このbase64でエンコードされたJSONオブジェクトには以下のキーが含まれています。

recordsフィールドに関する追加情報

レコードのキー値は、Base64、ディクショナリのJSON配列です。この配列には以下のデータが含まれます。

• PAM設定情報

• 関連のPAMマシン、PAMデータベース、PAMディレクトリレコードデータ

• ポストローテーションスクリプトのアップロード時に供給される追加のレコードとローテーション認証情報

• ユーザーレコードデータ

各ディクショナリオブジェクトには以下が含まれます。

• uid - ボルトレコードのUID

• title - ボルトレコードのタイトル

• ディクショナリの残り部分には、レコードのデータのキー/値のペアが含まれれ、キーはフィールドのラベルになります。フィールドにラベルが含まれていない場合は、フィールドタイプが使用されます。キーがすでに存在する場合は、キーに番号が追加されます。

出力

PAMスクリプトが実行される際、実行された各スクリプトでRotationResultのインスタンスを含む配列が返されます。

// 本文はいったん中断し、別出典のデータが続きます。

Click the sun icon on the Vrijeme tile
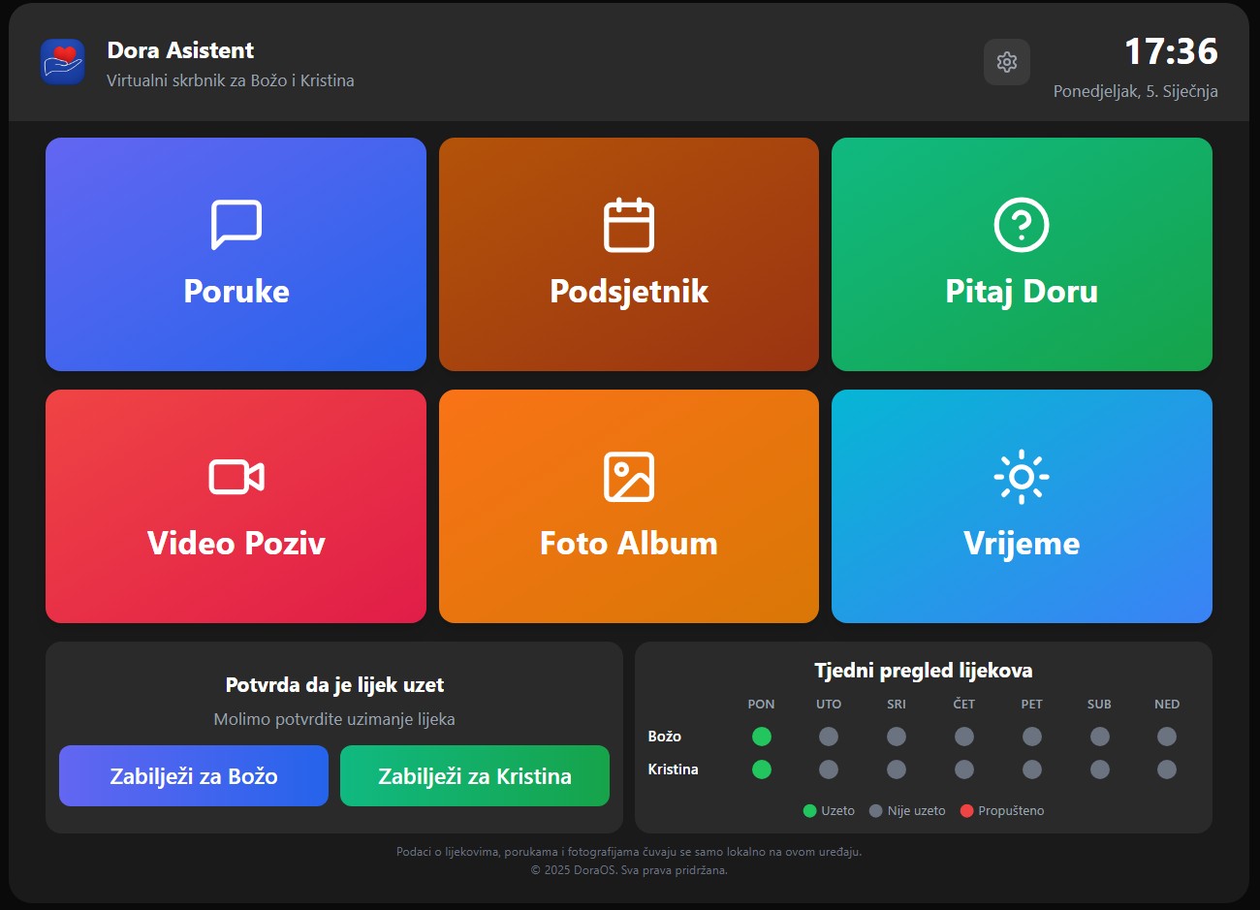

RotationResultクラスには、以下の属性があります。

• uid - スクリプトが添付されたKeeperボルトのレコードUID

• command - シェルに発行されたコマンド

• system - スクリプトが実行されるオペレーティングシステム

• title - Keeperボルトのレコードに添付されたスクリプトファイルのタイトル

• name - Keeperボルトのレコードに添付されたスクリプトの名前

• success - スクリプト実行の成功

  • LinuxおよびmacOSではリターンコード0を返したスクリプト

  • Windowsでは Trueステータスを返したスクリプト

• stdout - スクリプト実行結果の標準出力。

• stderr - スクリプト実行結果の標準エラー。

以下のメソッドを使用してスクリプト実行の成否を判断することもできます。

これにより、ログ出力をカスタマイズできます。

for r in results:
    if r.was_failure:
        print(f"For record {r.uid}, the script {r.title} failed: {r.stderr}")

エラー

RotationResultクラスには、スクリプトの実行によるエラーをログに記録するstderr属性があります。

注意事項

ポストローテーションスクリプトの結果と情報は、RotationResultクラスで取得できますが、スクリプトのエラーと出力は、スクリプトが実行されるシェルの種類によって異なります。Keeperには、ユーザーが制御するスクリプトのエラー定義の情報がないため、スクリプトの標準出力も標準エラーもチェックされません。

たとえば、BASHスクリプトにset -eが設定されていない場合、スクリプトの一部が失敗してもスクリプトは続行されます。スクリプトがリターンコード0で終了した場合、スクリプトは成功としてフラグが付けられます。

そのため、スクリプトの出力とエラーを適切な処理は、ユーザーに委ねられます。